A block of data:
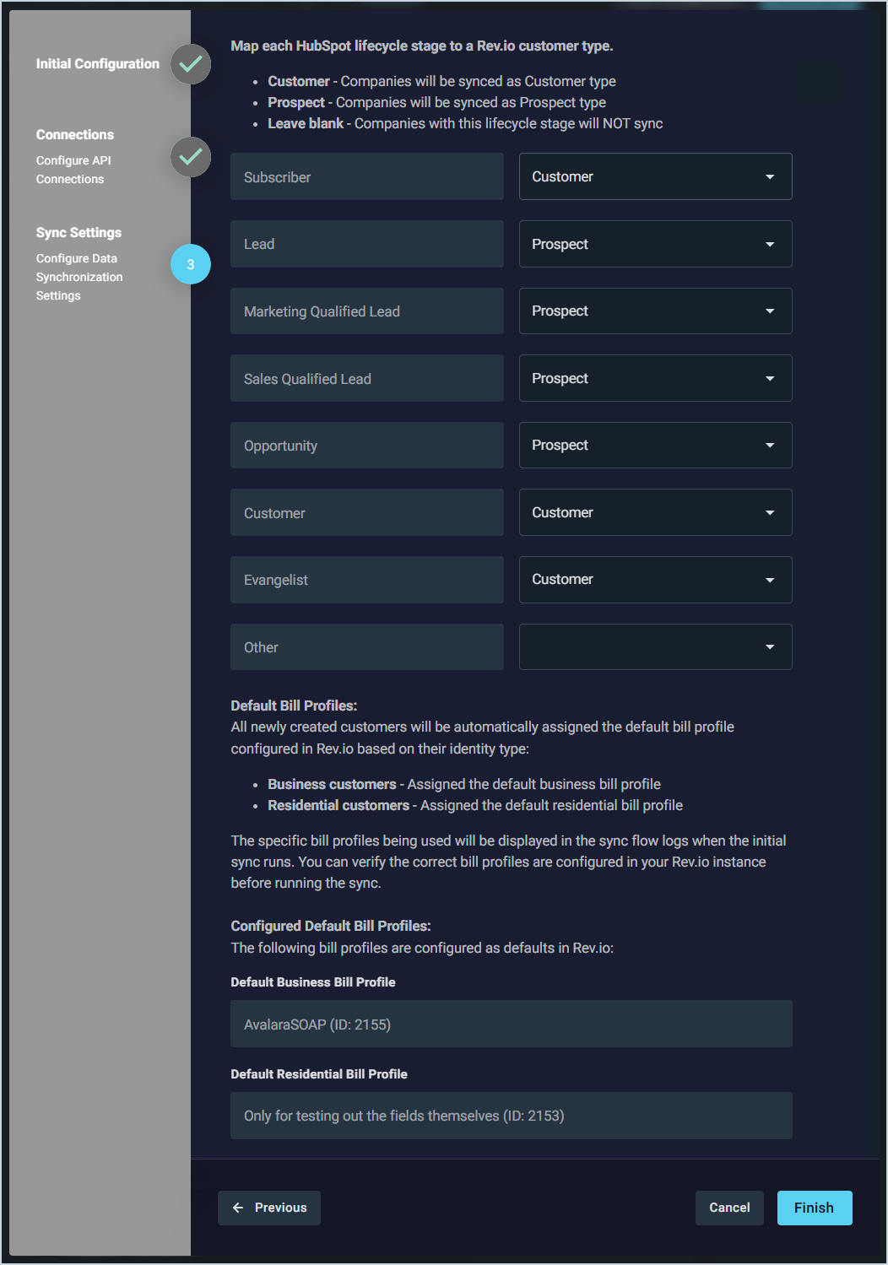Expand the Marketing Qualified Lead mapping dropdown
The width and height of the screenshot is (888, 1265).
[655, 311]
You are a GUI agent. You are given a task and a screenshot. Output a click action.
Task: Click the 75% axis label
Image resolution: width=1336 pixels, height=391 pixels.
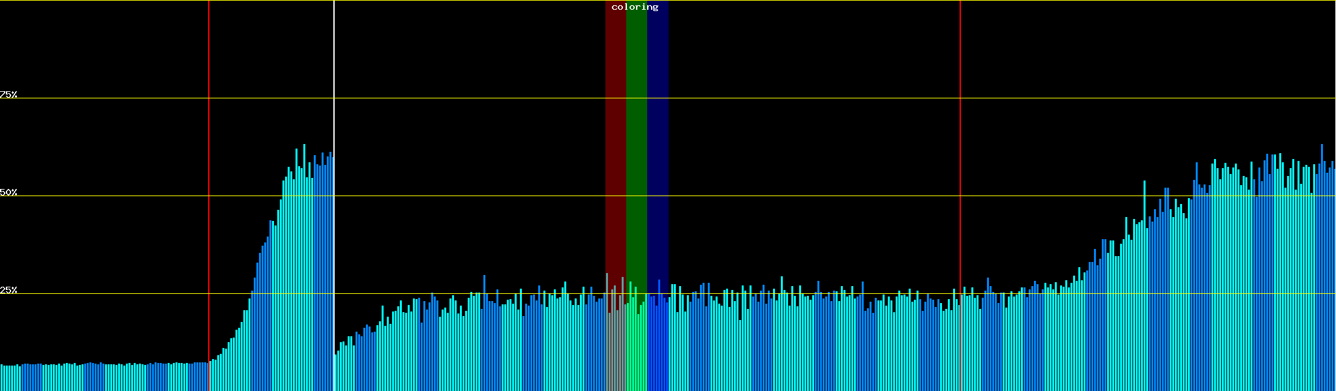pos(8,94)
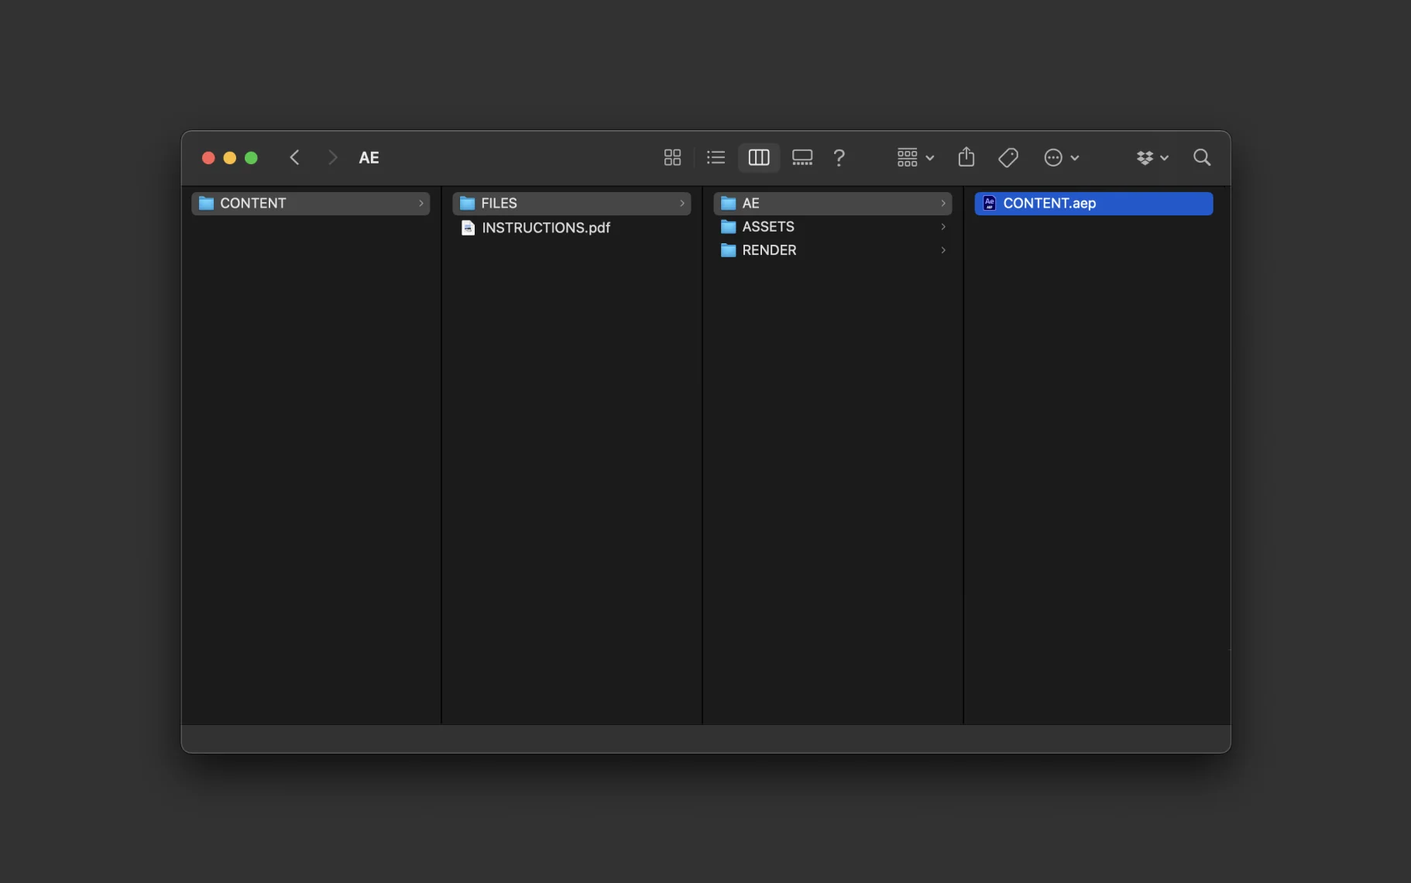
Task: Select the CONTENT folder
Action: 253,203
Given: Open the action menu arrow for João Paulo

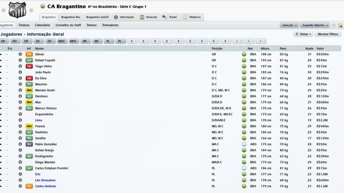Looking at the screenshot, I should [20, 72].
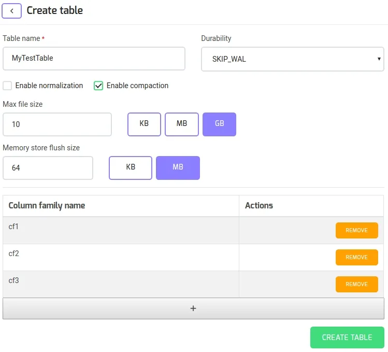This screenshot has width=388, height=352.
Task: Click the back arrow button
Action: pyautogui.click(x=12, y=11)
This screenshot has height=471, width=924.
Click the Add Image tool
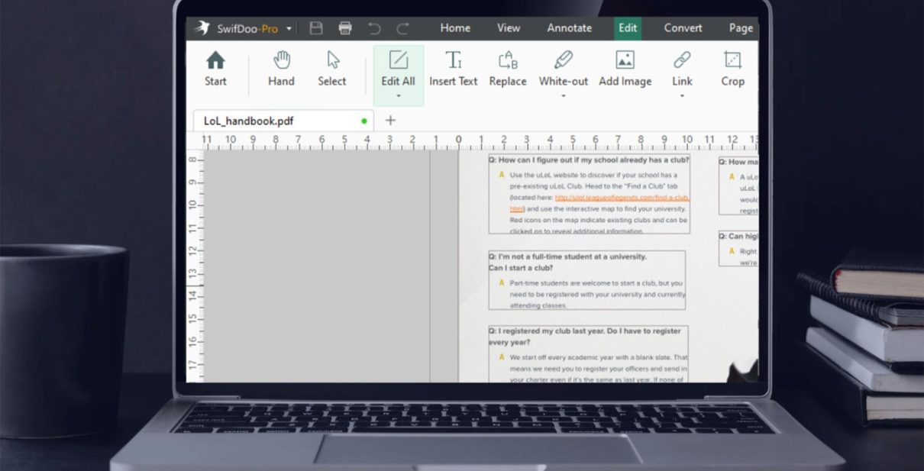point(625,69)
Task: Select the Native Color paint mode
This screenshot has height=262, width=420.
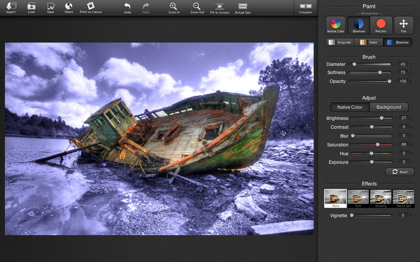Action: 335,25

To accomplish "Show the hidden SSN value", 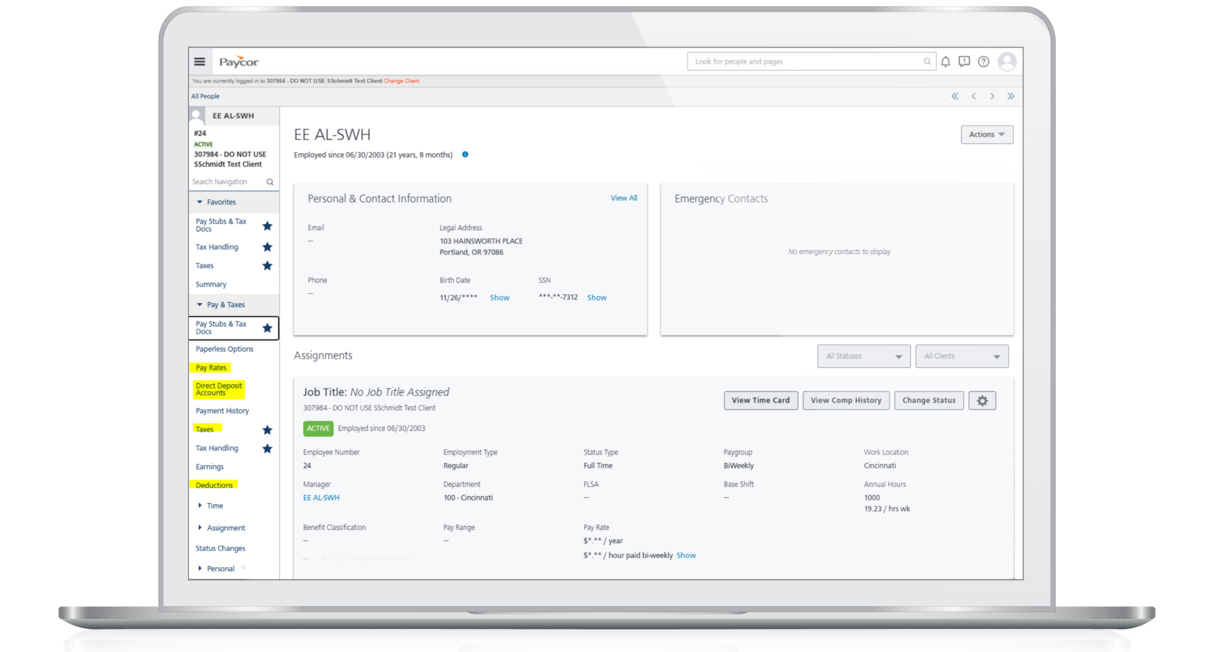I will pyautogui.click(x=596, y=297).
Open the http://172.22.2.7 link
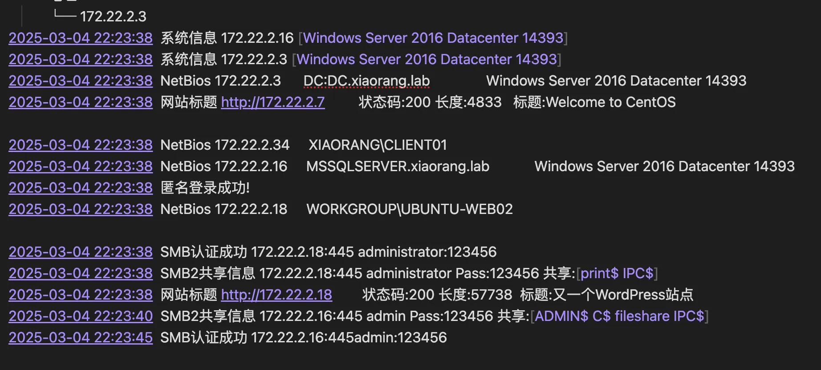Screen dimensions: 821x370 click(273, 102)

• Stated goal:
Can you edit everything from the line containing "You are a GUI" down to the line containing "Action: 253,203" so that "axis label" becomes "tick label" and nothing else changes? Return only those lines, without the pictures.

• Final result:
You are a GUI agent. You are given a task and a screenshot. Output a click action.
Task: Click the 75% tick label
Image resolution: width=1336 pixels, height=391 pixels.
pos(8,94)
Task: Select the CONTENT folder
Action: 253,203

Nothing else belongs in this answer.